╭─ DATASET RECORDS

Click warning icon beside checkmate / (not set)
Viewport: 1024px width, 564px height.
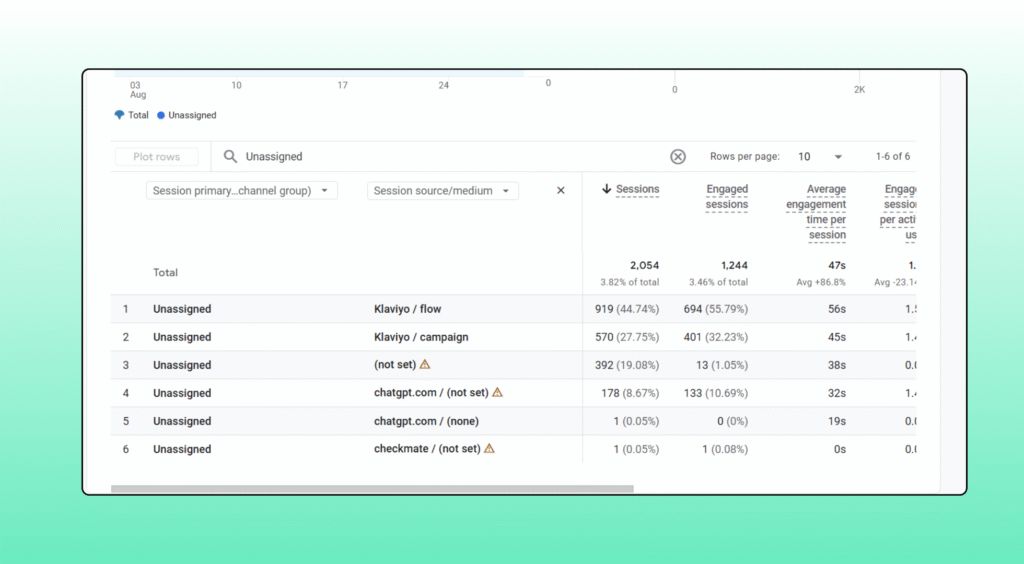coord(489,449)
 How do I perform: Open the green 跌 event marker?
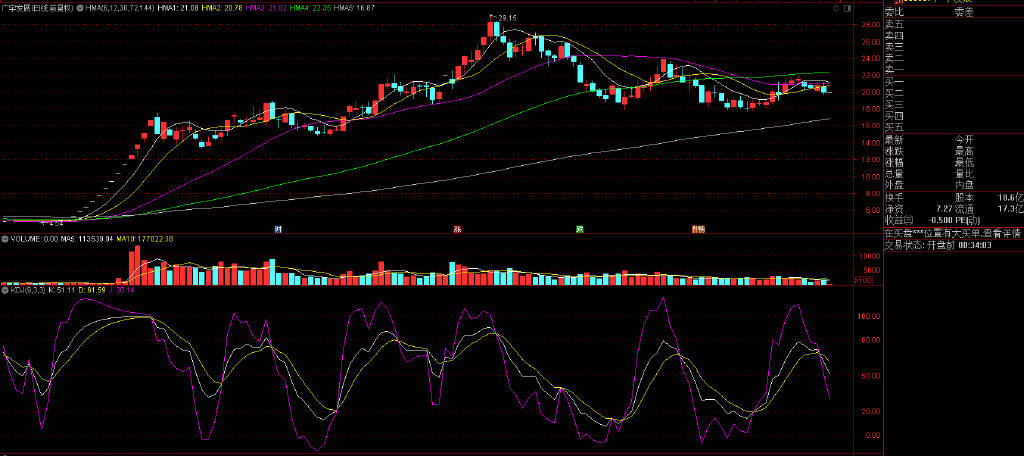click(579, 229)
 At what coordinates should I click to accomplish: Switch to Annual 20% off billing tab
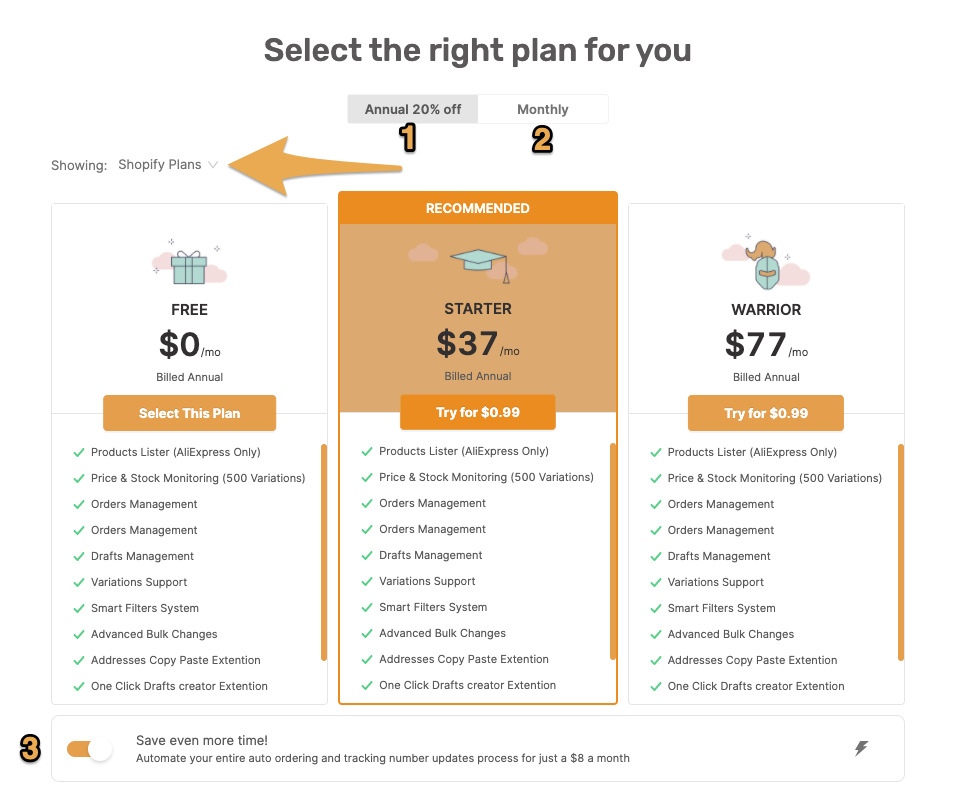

╰─

Print exactly the lines between the line containing "Viewport: 1024px width, 564px height." and the last line of the entries above, including both, and nothing besides; skip the pictures.

Viewport: 1024px width, 564px height.
coord(489,449)
 How do I perform: Open the green 跌 event marker?
click(579, 229)
 At what coordinates should I click to accomplish: Switch to Annual 20% off billing tab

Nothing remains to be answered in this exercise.